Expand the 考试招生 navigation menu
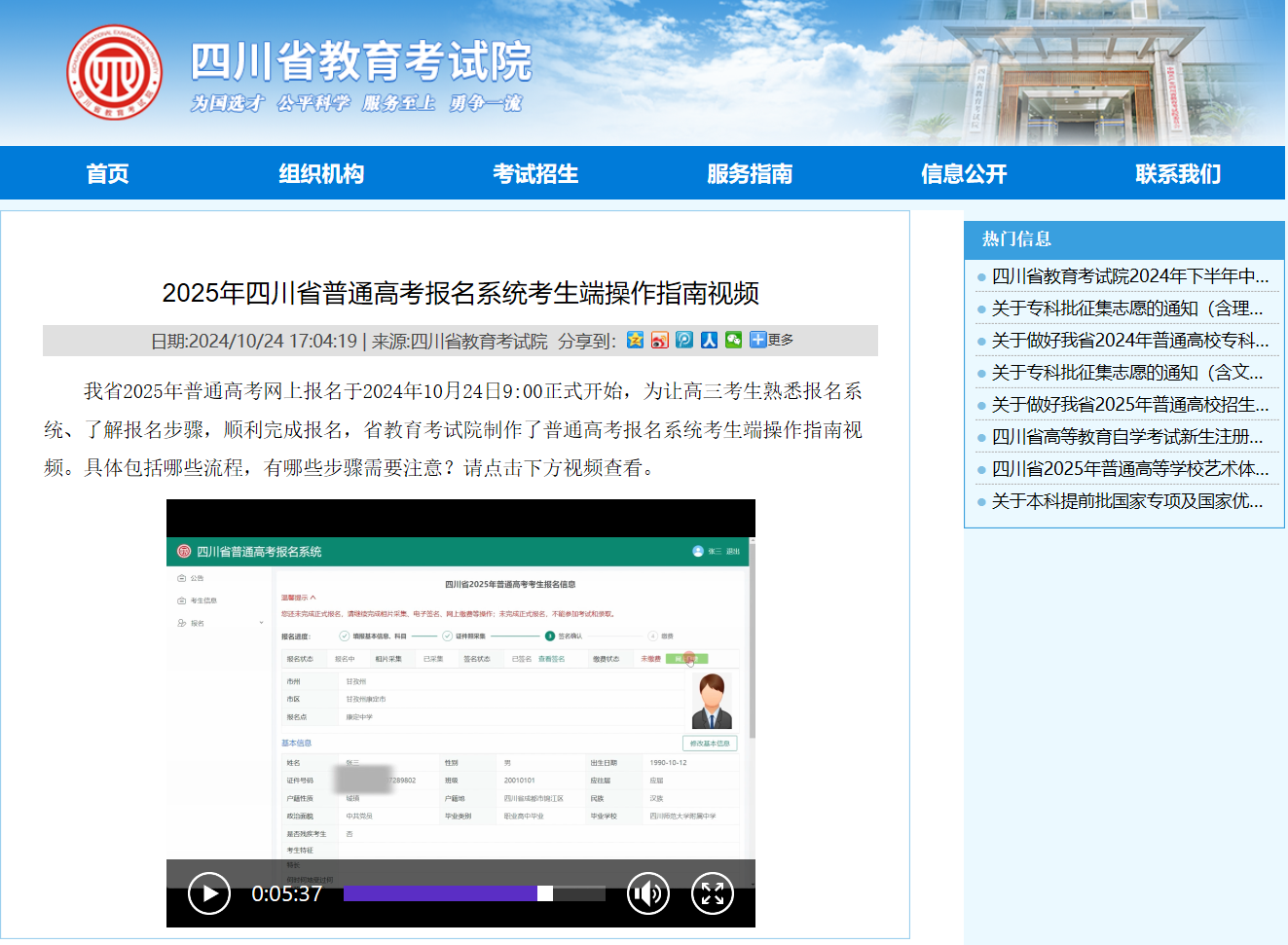This screenshot has height=945, width=1288. [x=535, y=174]
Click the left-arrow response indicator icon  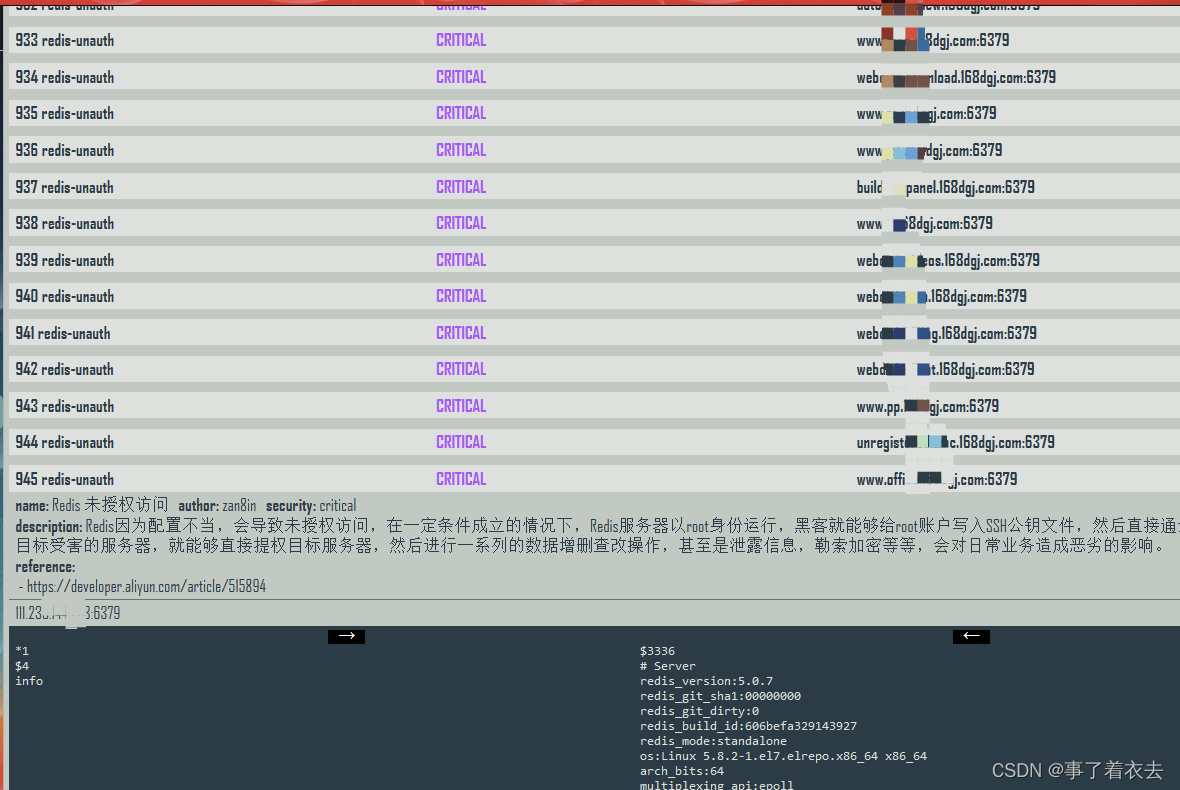click(x=971, y=635)
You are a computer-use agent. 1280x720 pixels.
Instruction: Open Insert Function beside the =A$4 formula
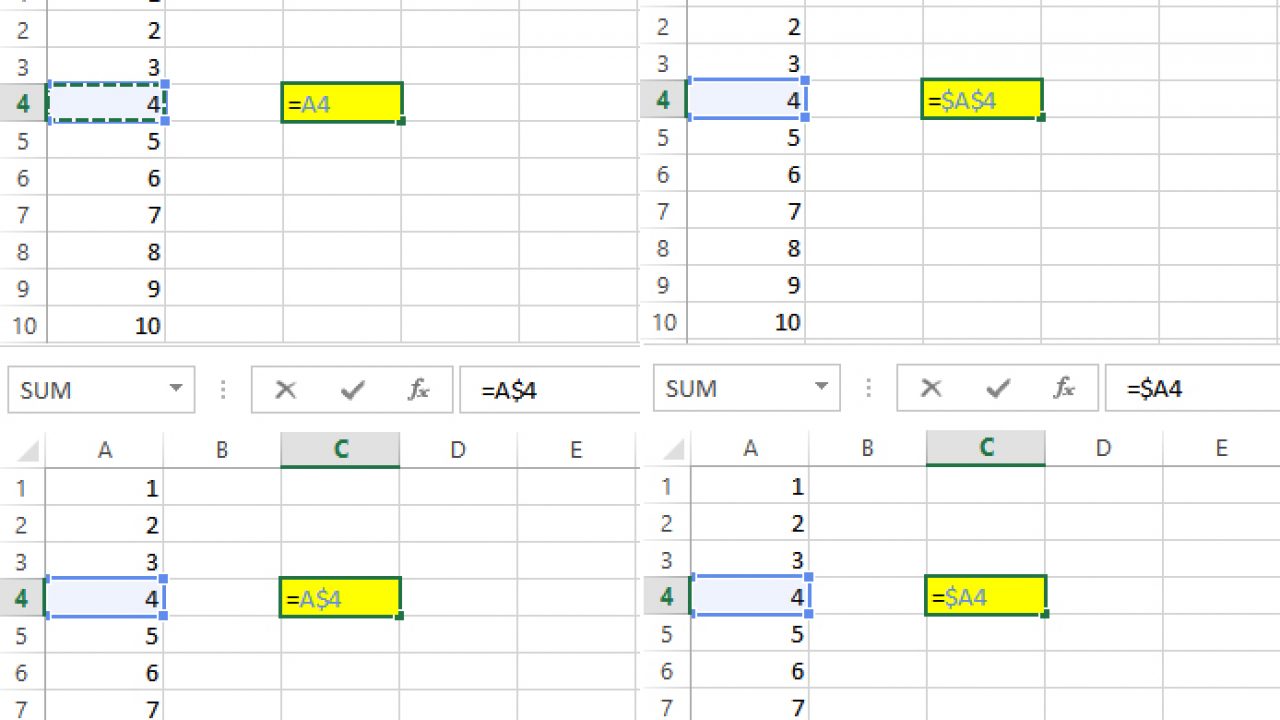click(x=418, y=390)
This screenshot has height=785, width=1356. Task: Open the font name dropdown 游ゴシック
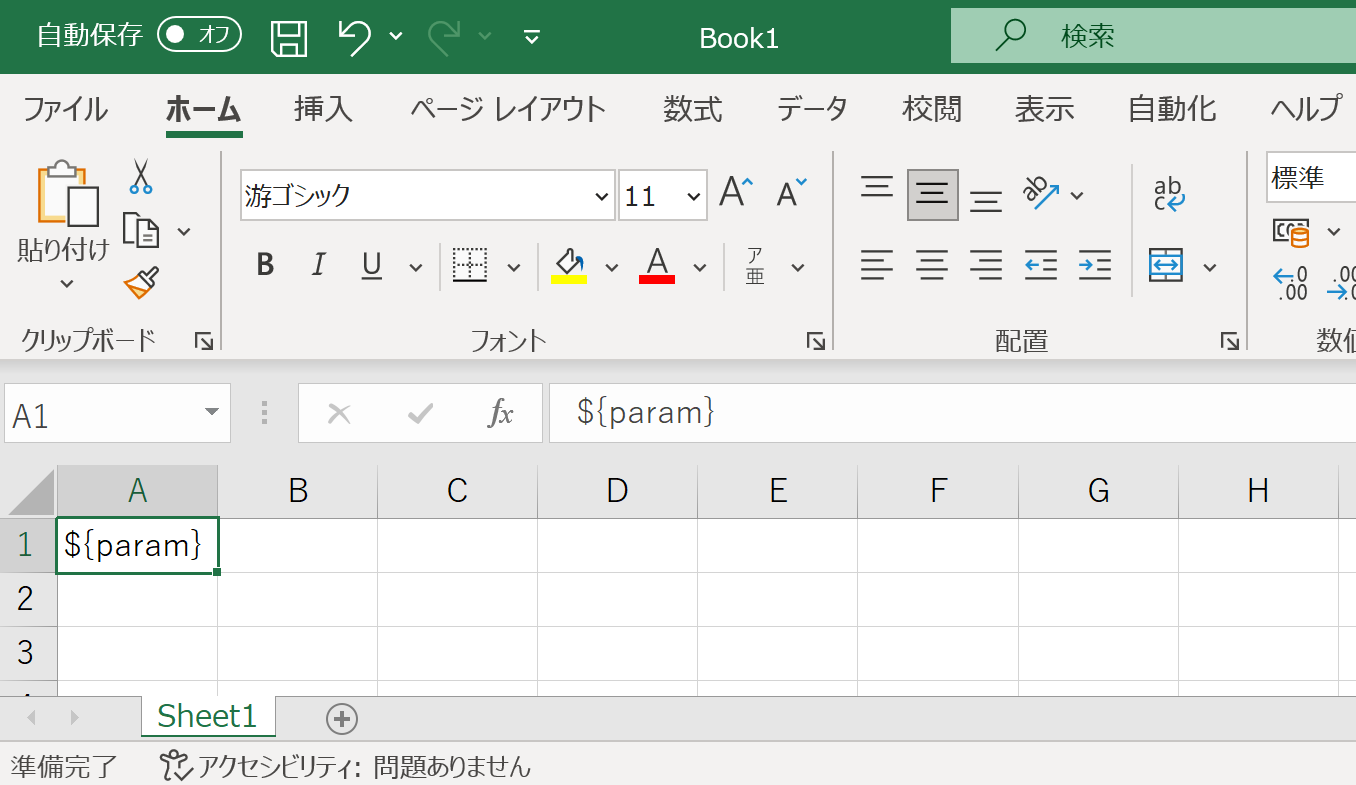pyautogui.click(x=601, y=196)
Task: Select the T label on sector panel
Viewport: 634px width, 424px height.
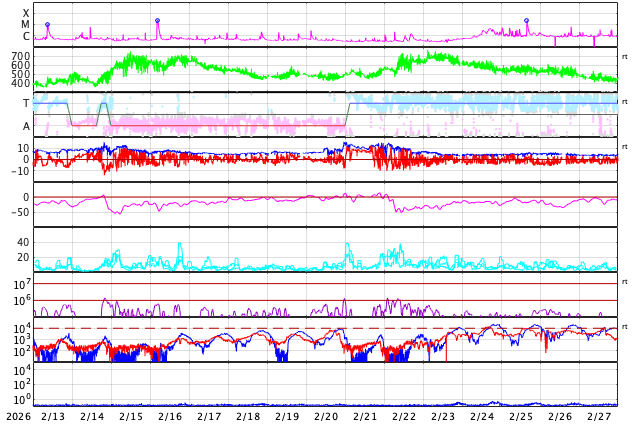Action: (26, 104)
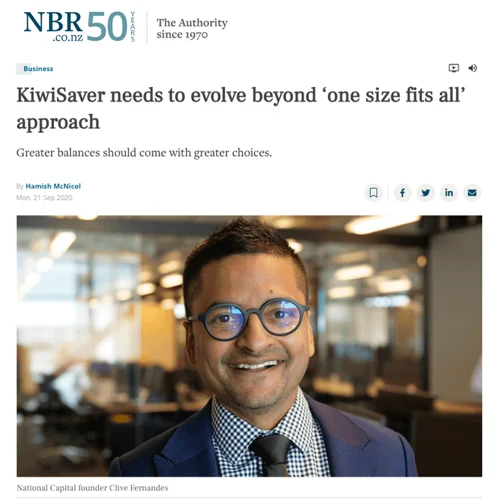Click the KiwiSaver article headline
The image size is (500, 500).
[241, 108]
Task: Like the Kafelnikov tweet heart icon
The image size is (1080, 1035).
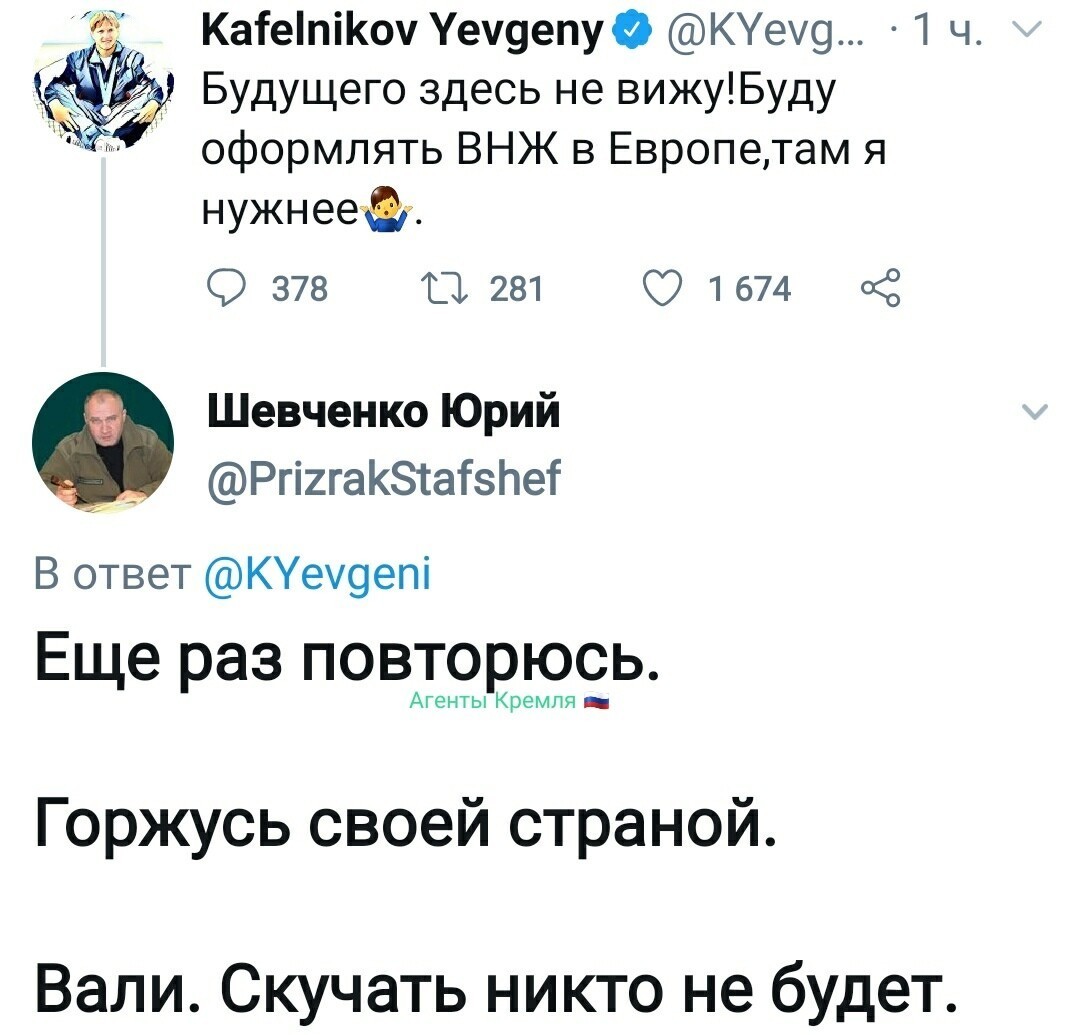Action: coord(663,289)
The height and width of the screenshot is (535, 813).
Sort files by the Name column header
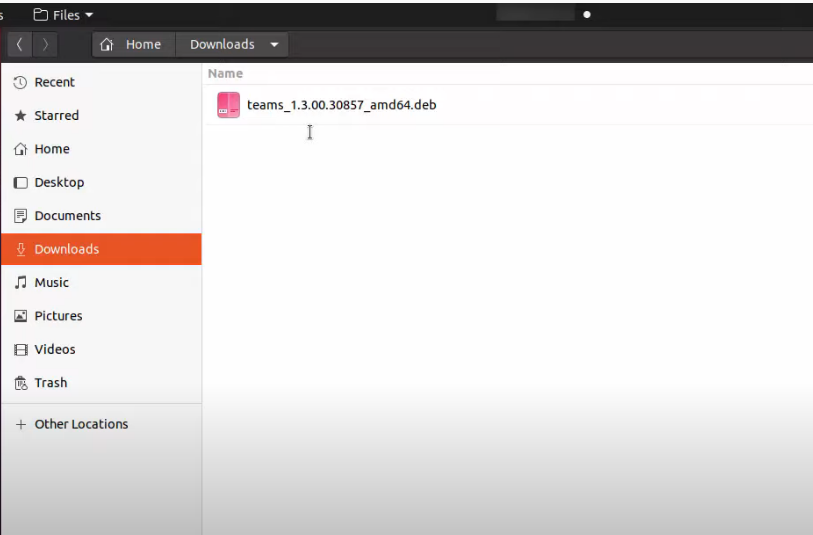(225, 74)
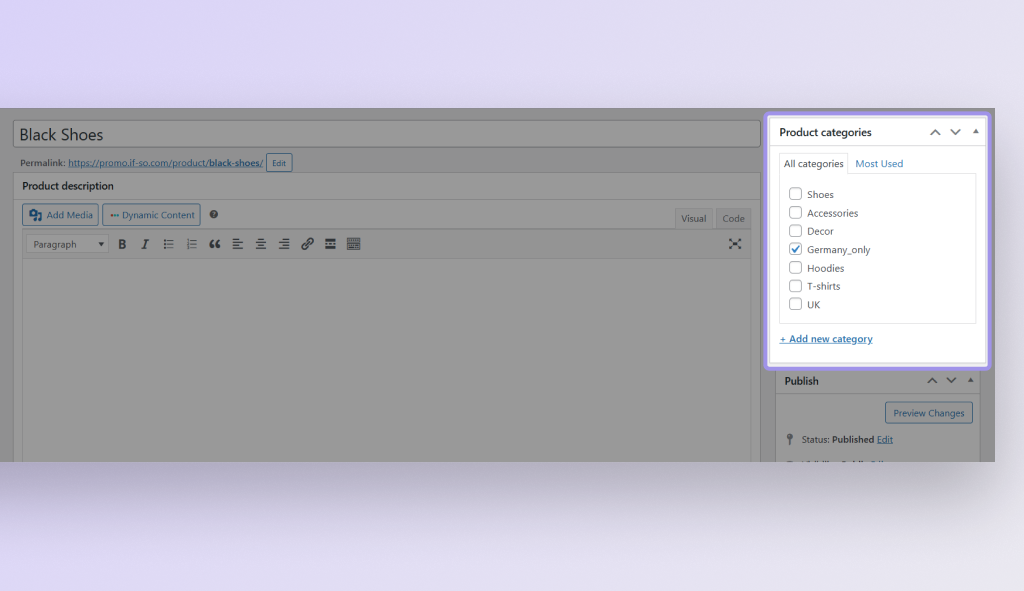This screenshot has height=591, width=1024.
Task: Enable distraction-free fullscreen editor mode
Action: (x=735, y=244)
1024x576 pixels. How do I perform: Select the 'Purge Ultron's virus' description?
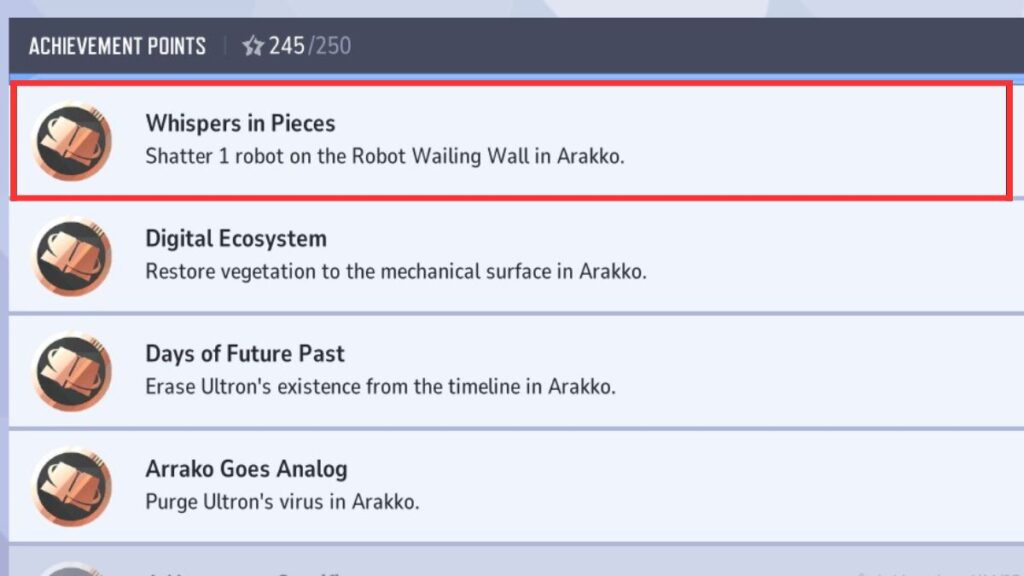click(x=282, y=502)
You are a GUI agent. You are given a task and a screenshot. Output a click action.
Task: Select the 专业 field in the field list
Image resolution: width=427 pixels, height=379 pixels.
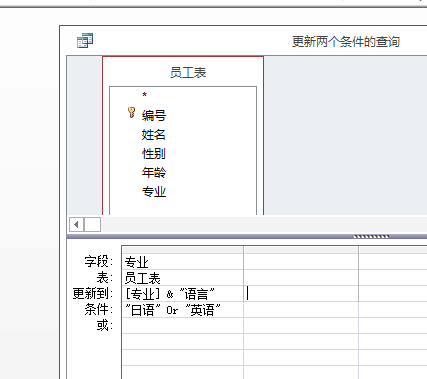click(154, 192)
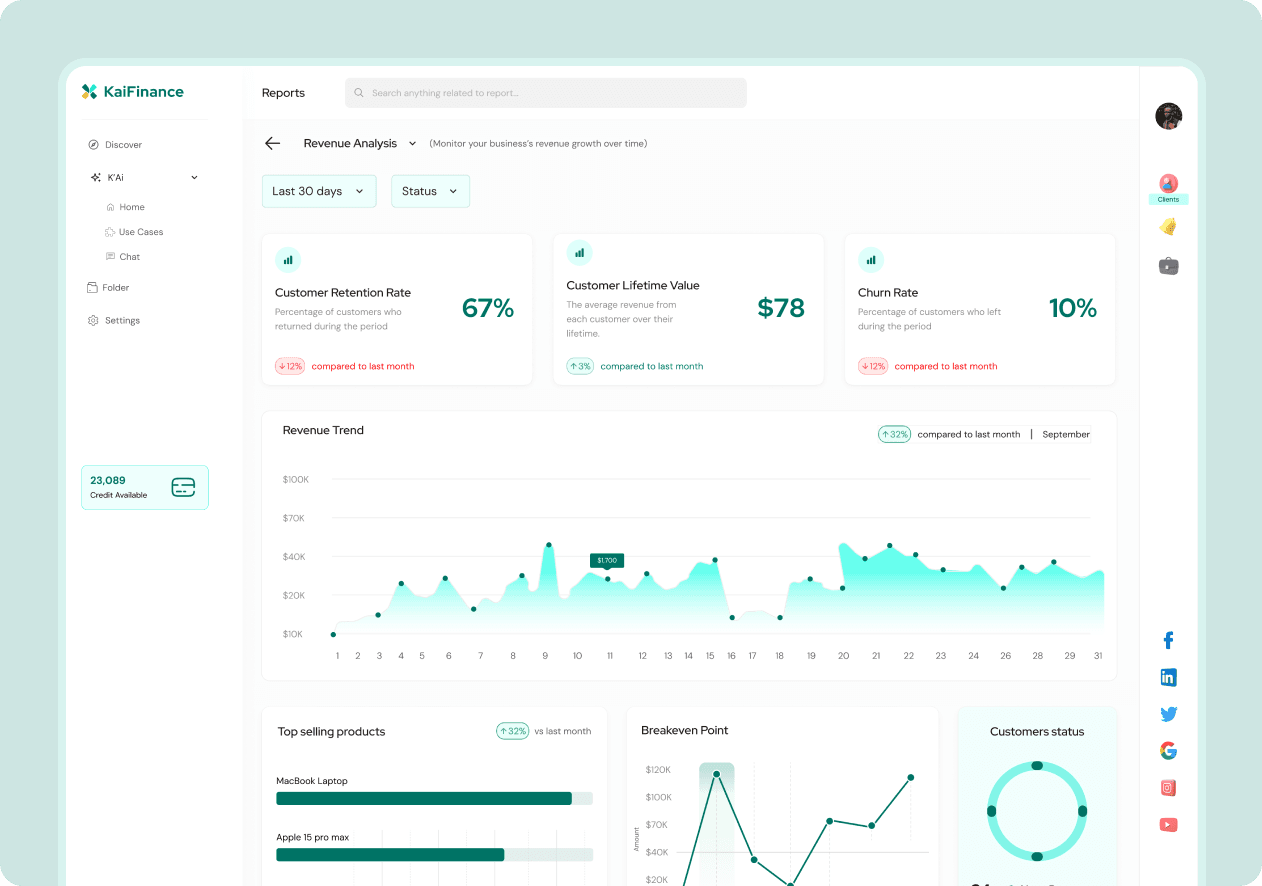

## DIRECTIONS FOR THIS TASK
Which lines of the data contain the string "agent"? Copy each of them.

## EXERCISE OUTPUT
You are a computer-use agent. 1280x720 pixels.
You are a GUI agent. You are given a task and a screenshot. Output a click action.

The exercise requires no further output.